This afternoon, one of my Monte Carlo students at ENSAE came to me with an exercise from Monte Carlo Statistical Methods that I did not remember having written. And I thus “charged” George Casella with authorship for that exercise!

Exercise 3.3 starts with the usual question (a) about the (Binomial) precision of a tail probability estimator, which is easy to answer by iterating simulation batches. Expressed via the empirical cdf, it is concerned with the vertical variability of this empirical cdf. The second part (b) is more unusual in that the first part is again an evaluation of a tail probability, but then it switches to find the .995 quantile by simulation and produce a precise enough [to three digits] estimate. Which amounts to assess the horizontal variability of this empirical cdf.

As we discussed about this question, my first suggestion was to aim at a value of N, number of Monte Carlo simulations, such that the .995 x N-th spacing had a length of less than one thousandth of the .995 x N-th order statistic. In the case of the Exponential distribution suggested in the exercise, generating order statistics is straightforward, since, as suggested by Devroye, see Section V.3.3, the i-th spacing is an Exponential variate with rate (N-i+1). This is so fast that Devroye suggests simulating Uniform order statistics by inverting Exponential order statistics (p.220)!

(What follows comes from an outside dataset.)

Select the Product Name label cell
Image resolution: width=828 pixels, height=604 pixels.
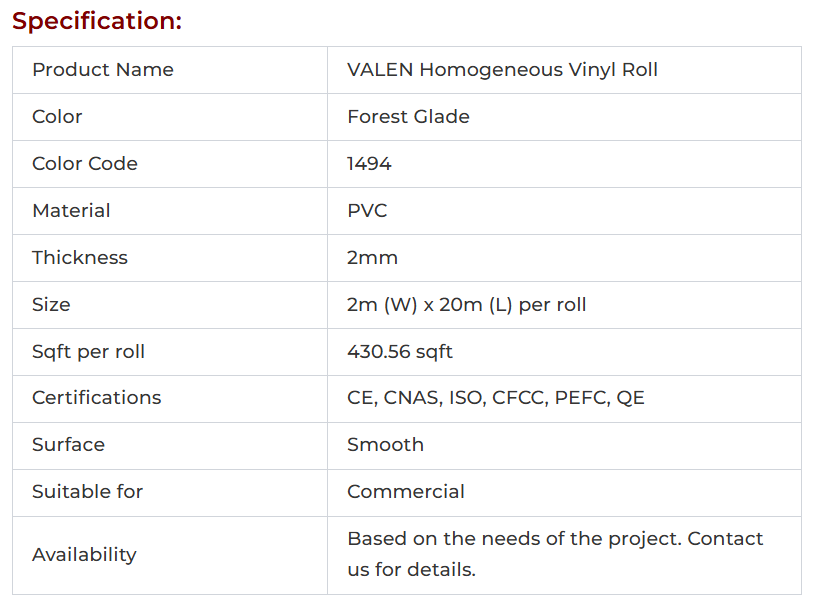(x=103, y=70)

However, while still discussing the problem with my student, I came to a better expression of the question, which was to figure out the variance of the .995 x N-th order statistic in the Exponential case. Working with the density of this order statistic however led nowhere useful. A bit later, after Google-ing the problem, I came upon this Stack Exchange solution that made use of the spacing result mentioned above, namely that the expectation and variance of the k-th order statistic are

$\mathbb{E}[X_{(k)}]=\sum\limits_{i=N-k+1}^N\frac1i,\qquad \mbox{Var}(X_{(k)})=\sum\limits_{i=N-k+1}^N\frac1{i^2}$

which leads to the proper condition on N when imposing the variability constraint.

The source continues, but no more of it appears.